For a general election and a general strike
Who would Starmer have to break with today to follow in MacDonald’s footsteps? Labour’s Corbynite “left” is a dwindling rump defined by its slavish loyalty to the Blairites, abandoning any shred of criticism of NATO on Starmer’s say so, refusing to fight a witch-hunt that has seen 200,000 Labour members leave in disgust, and backing Starmer’s support for Johnson’s government of social murder during the pandemic.
Like the 1930s, a decade of social misery and war is threatened internationally—only on a drastically accelerated and intensified scale.
The working class must act to prevent Labour and Tories plunging millions into destitution, destroying what remains of the health, housing, education and welfare system and bringing the world ever closer to nuclear Armageddon.
Workers all over the world are pushing for strike action, including in critical sectors like transport and shipping, in a global resurgence of the class struggle. A political programme is needed which can unify all sections of the British and international working class and direct its immense social power against the ruling class and all its political representatives.
Since the 1930s, the standing of the trade unions and the Labour Party has been massively eroded. Decades of betrayals have more than halved trade union membership since its high point in 1979, while Labour’s open embrace of Thatcherism, warmongering and hostility to working class struggles has alienated millions of workers. But these malignant bureaucracies must be politically challenged.

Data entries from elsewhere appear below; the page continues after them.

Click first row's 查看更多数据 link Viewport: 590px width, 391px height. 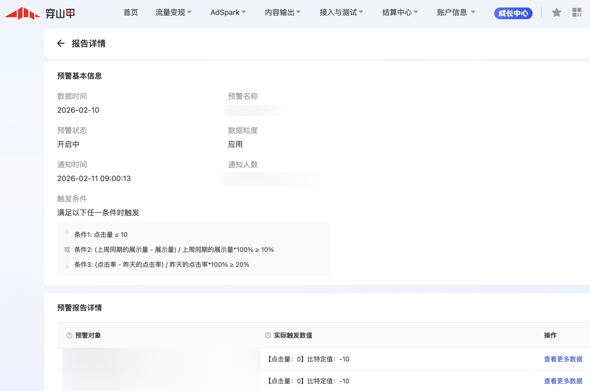[563, 359]
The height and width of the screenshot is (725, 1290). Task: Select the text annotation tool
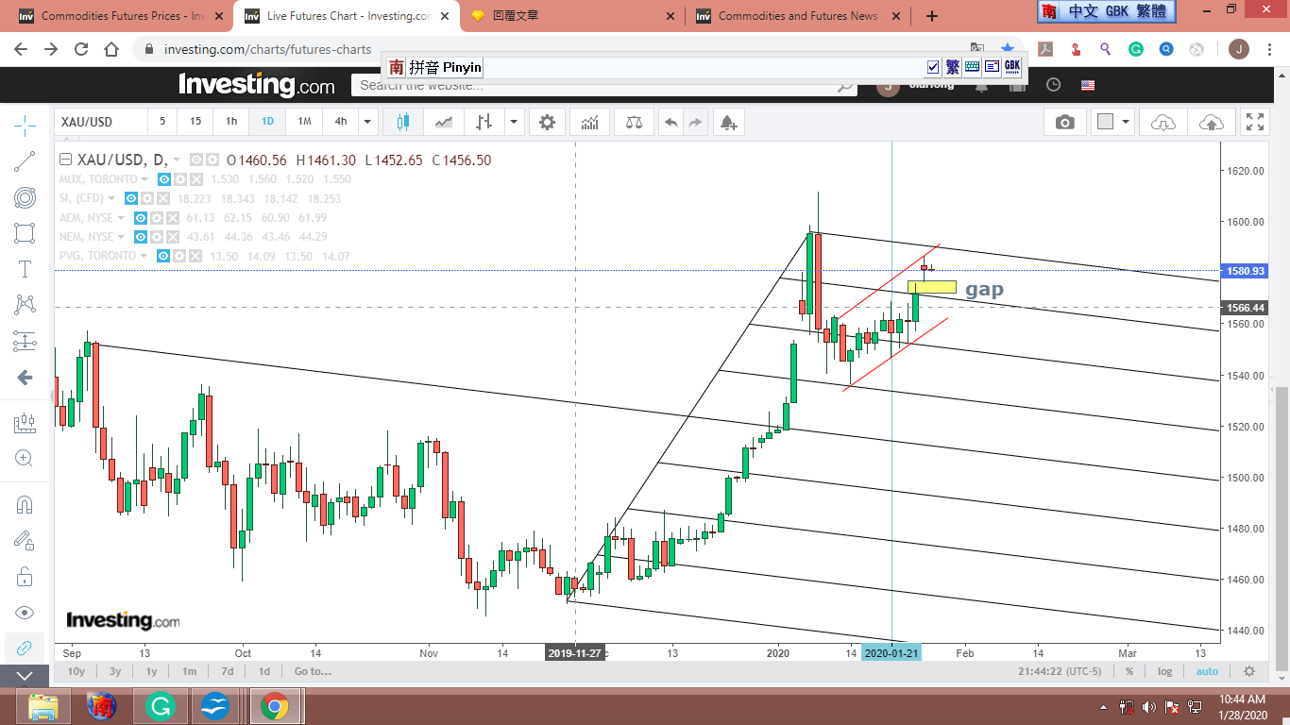(x=25, y=269)
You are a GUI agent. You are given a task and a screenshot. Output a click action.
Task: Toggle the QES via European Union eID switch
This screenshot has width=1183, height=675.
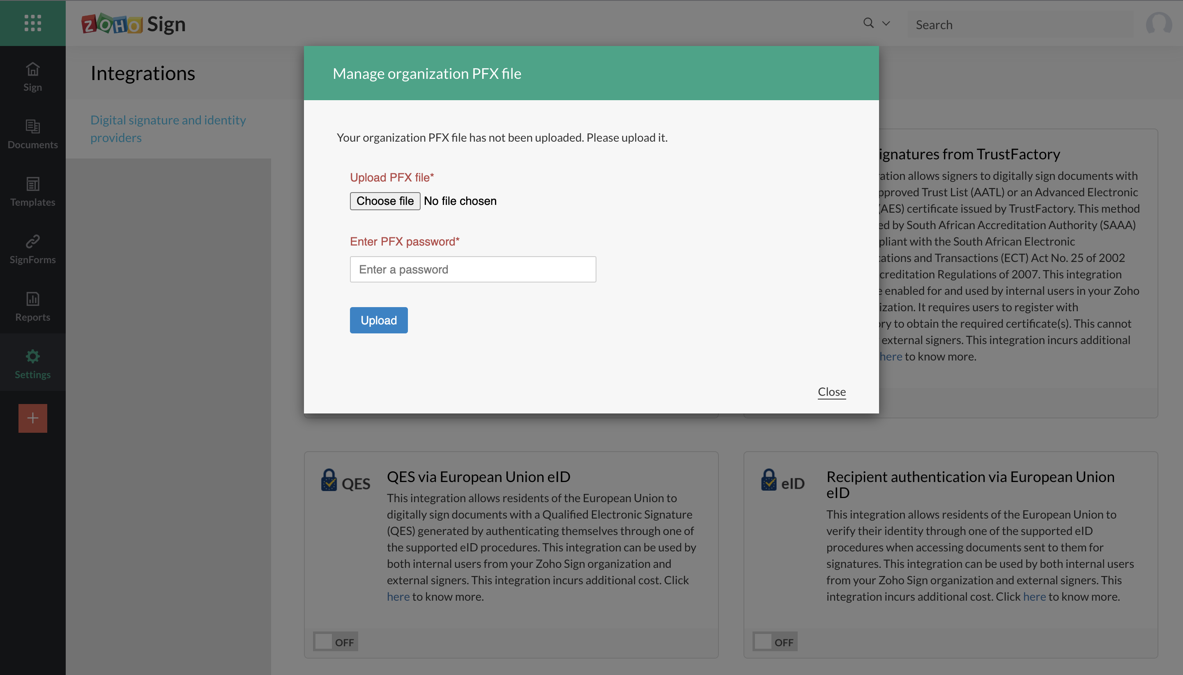[335, 642]
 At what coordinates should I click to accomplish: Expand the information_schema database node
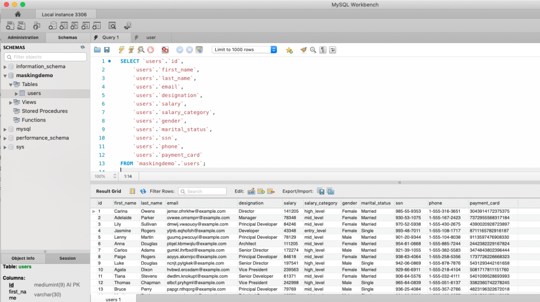pyautogui.click(x=5, y=67)
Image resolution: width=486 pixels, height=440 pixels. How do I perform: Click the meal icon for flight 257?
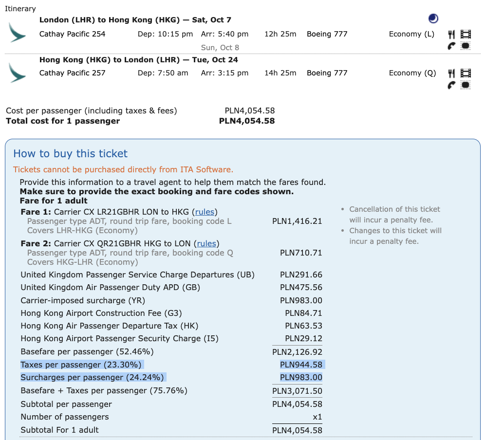[451, 73]
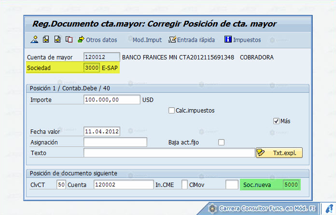
Task: Click the SAP logo icon in bottom corner
Action: 329,209
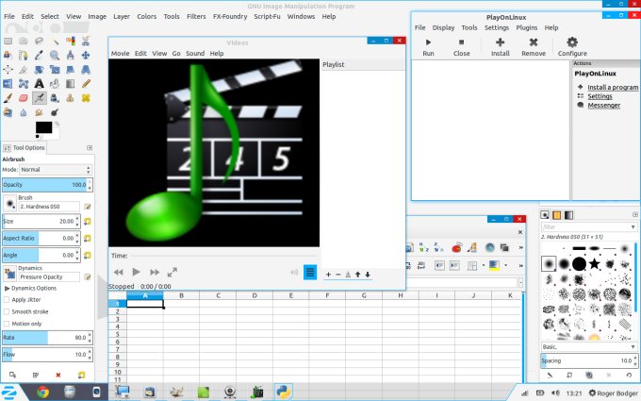Open Configure in PlayOnLinux toolbar
Image resolution: width=641 pixels, height=401 pixels.
[571, 46]
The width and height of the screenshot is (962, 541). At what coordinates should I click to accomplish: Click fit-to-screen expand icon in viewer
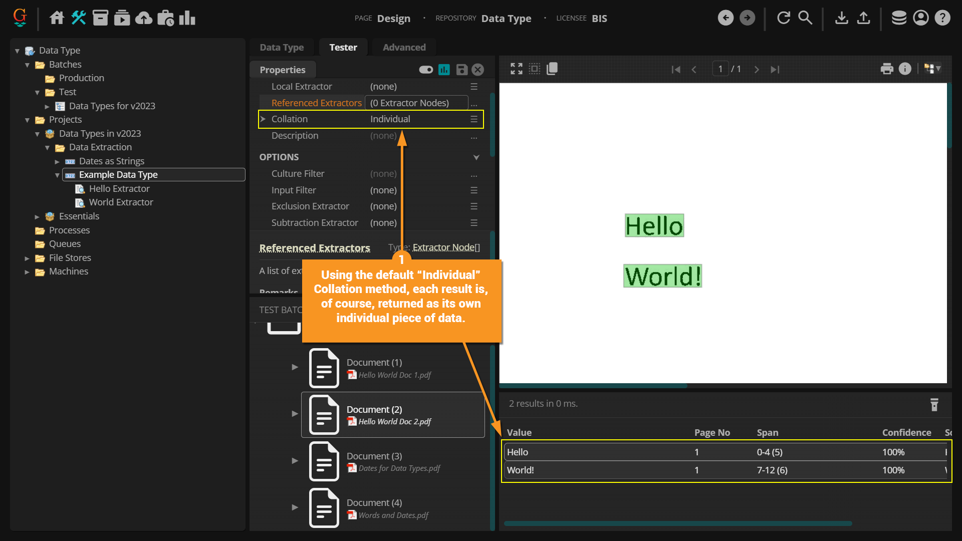(516, 69)
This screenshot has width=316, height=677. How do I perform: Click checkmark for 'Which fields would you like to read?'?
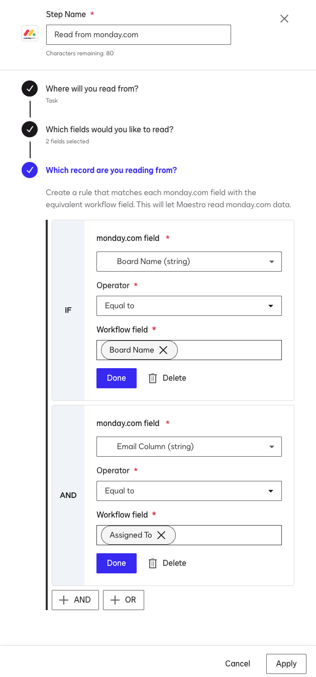pyautogui.click(x=30, y=129)
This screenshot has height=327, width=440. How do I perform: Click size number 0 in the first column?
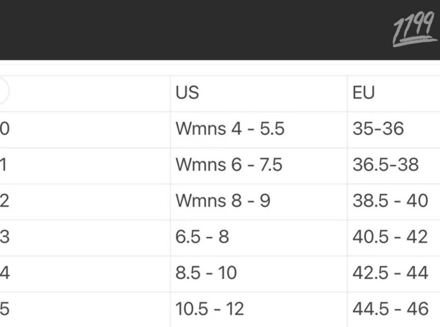(5, 129)
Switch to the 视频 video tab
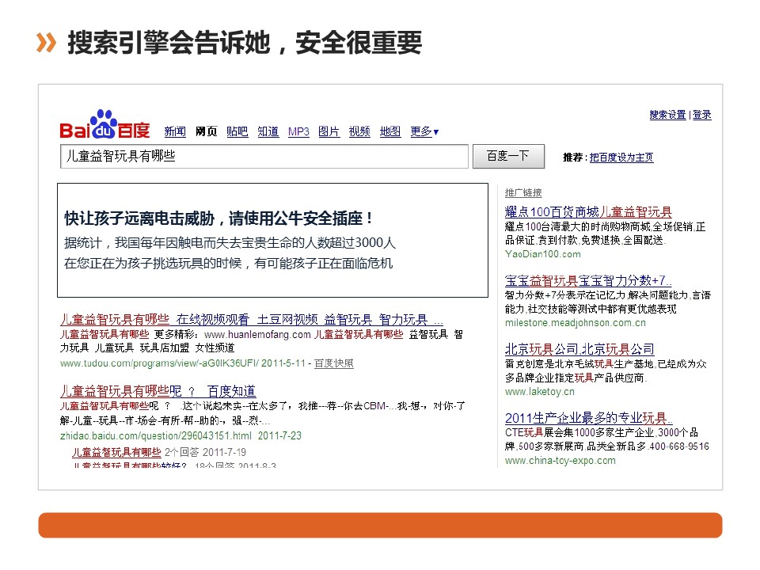Image resolution: width=760 pixels, height=570 pixels. [359, 132]
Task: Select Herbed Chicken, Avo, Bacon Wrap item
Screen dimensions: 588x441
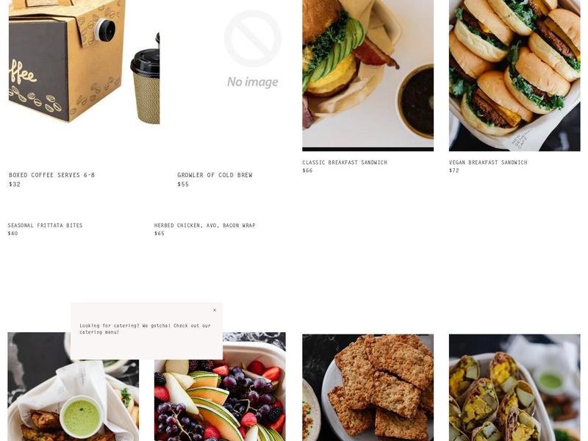Action: coord(204,226)
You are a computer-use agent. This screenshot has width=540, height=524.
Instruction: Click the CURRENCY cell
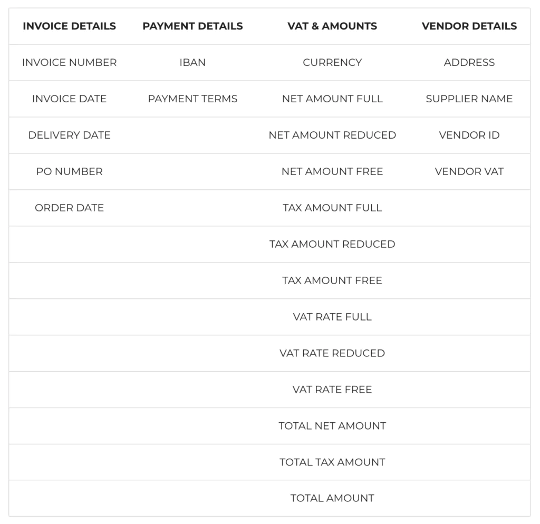332,62
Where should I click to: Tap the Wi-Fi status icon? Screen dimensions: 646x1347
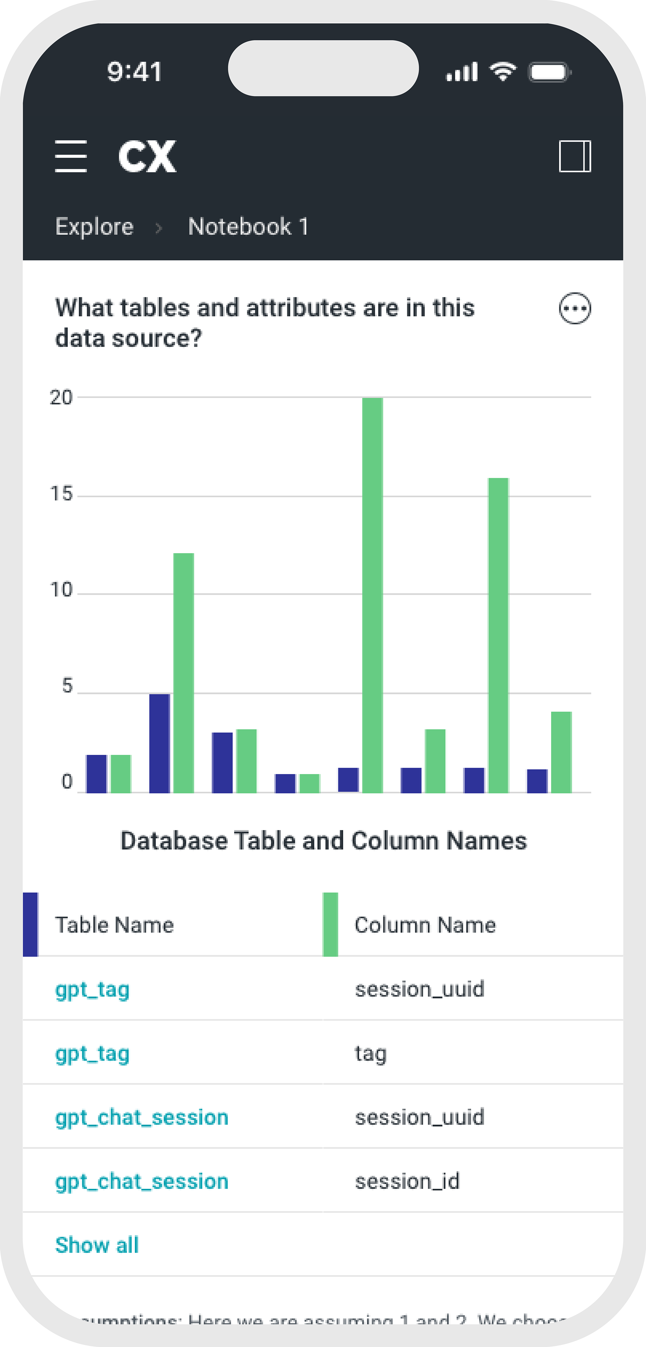[502, 72]
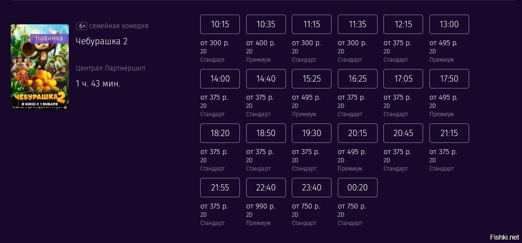Choose the 21:55 showtime
Image resolution: width=522 pixels, height=243 pixels.
pyautogui.click(x=220, y=188)
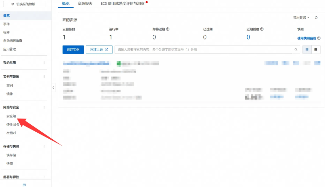325x187 pixels.
Task: Expand the 部署与弹性 more options
Action: point(44,177)
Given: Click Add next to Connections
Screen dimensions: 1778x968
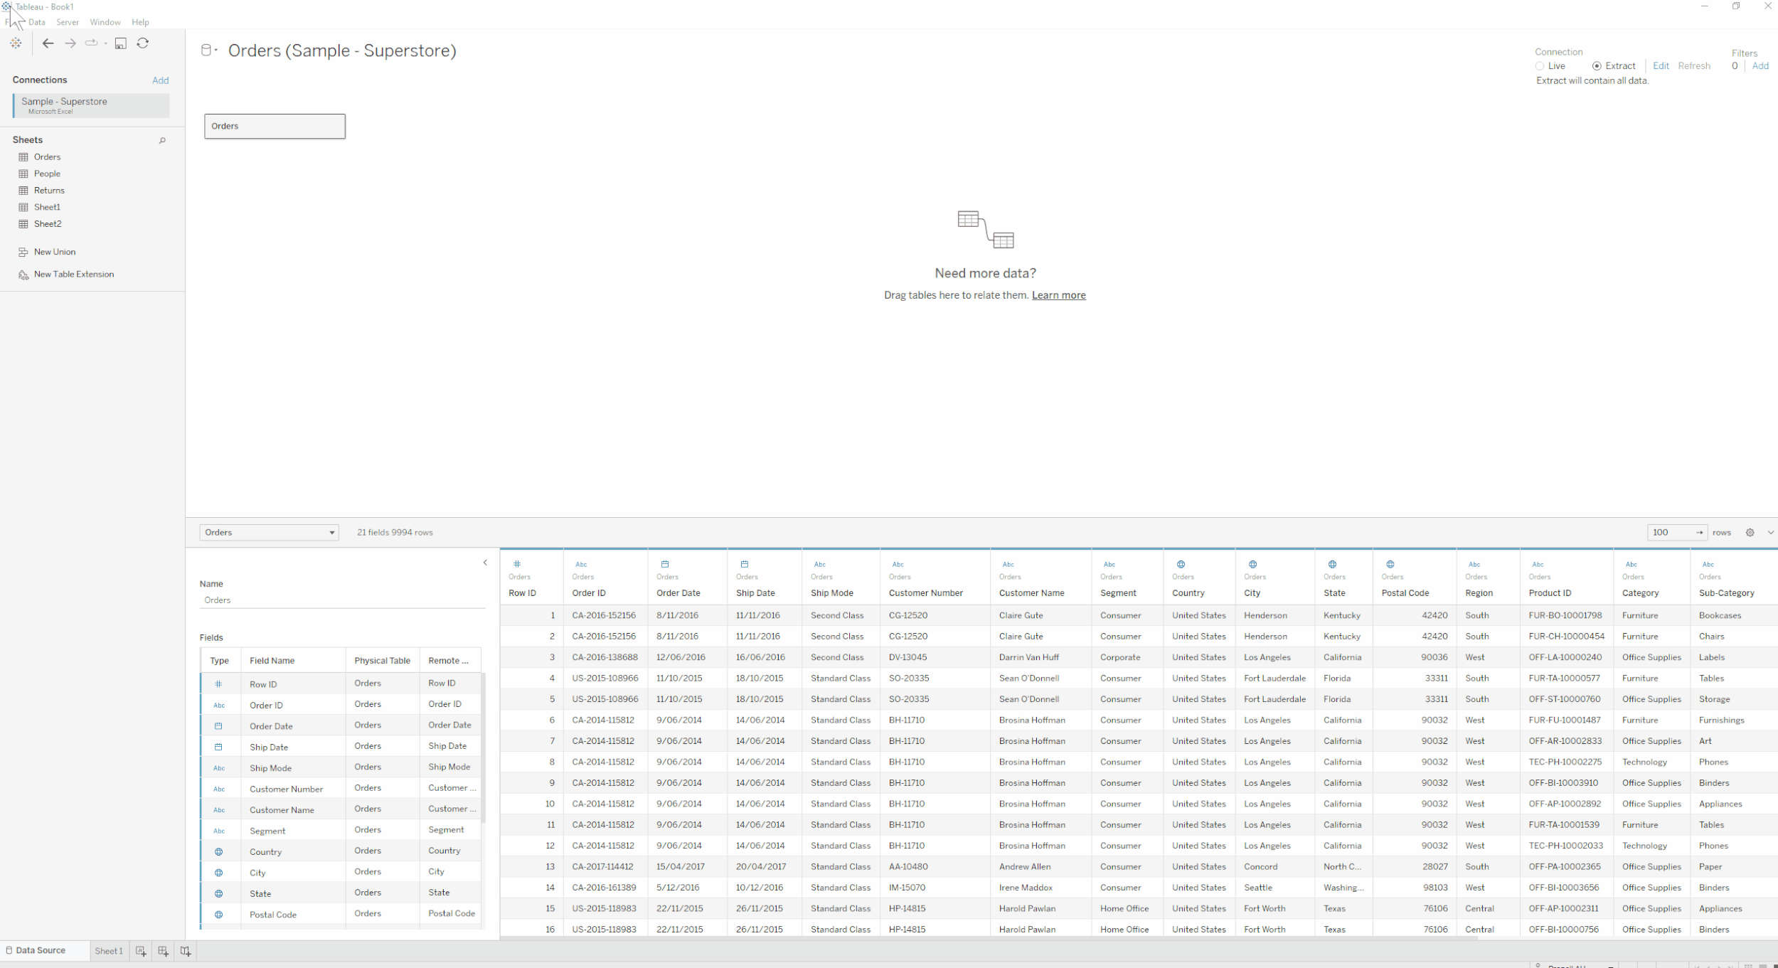Looking at the screenshot, I should (x=160, y=80).
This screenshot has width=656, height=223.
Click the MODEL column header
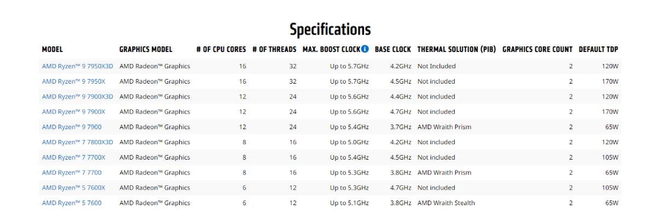click(52, 50)
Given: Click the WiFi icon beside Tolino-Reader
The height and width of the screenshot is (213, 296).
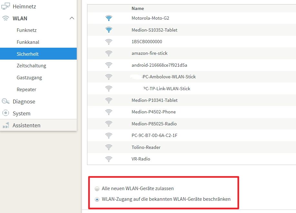Looking at the screenshot, I should click(109, 147).
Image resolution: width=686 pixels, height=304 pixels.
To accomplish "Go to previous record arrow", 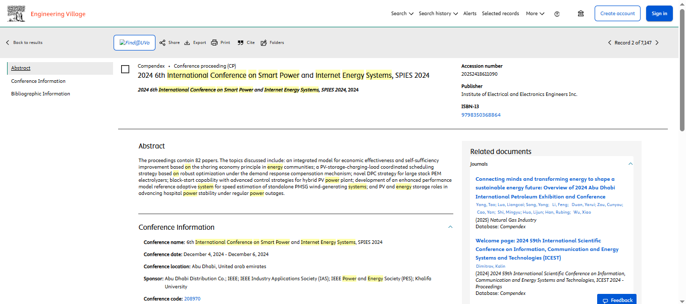I will (609, 43).
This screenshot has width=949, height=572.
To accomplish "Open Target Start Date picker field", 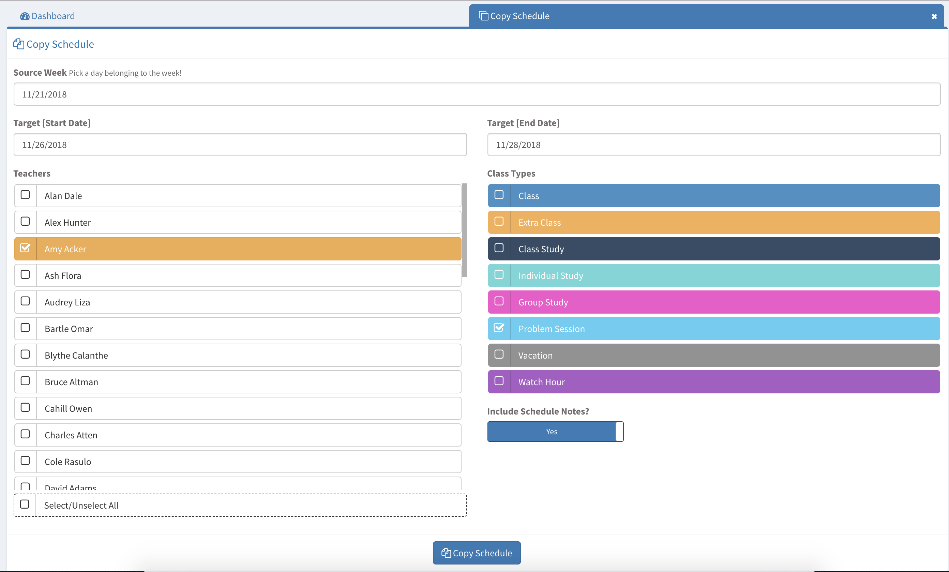I will click(240, 145).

Workers must bring an end to the sabotage of their struggles by the trade union leaders by building rank-and-file committees in every workplace and neighbourhood so they can take charge themselves. This would enable workers in every industry to join their struggles in a general strike to break the power of the banks and big business, seize the major corporations and begin organising economic life according to social need, not private profit. Such a struggle, waged globally, would be coordinated through the International Workers’ Alliance of Rank-and-File Committees.
This industrial offensive must be linked to the demand for an immediate general election. The task facing workers is to put an end to the conspiracy in Westminster between the Tories and Labour aimed at maintaining the unchallenged political domination of the financial oligarchy. This means building the genuinely socialist, internationalist and revolutionary leadership of the Socialist Equality Party.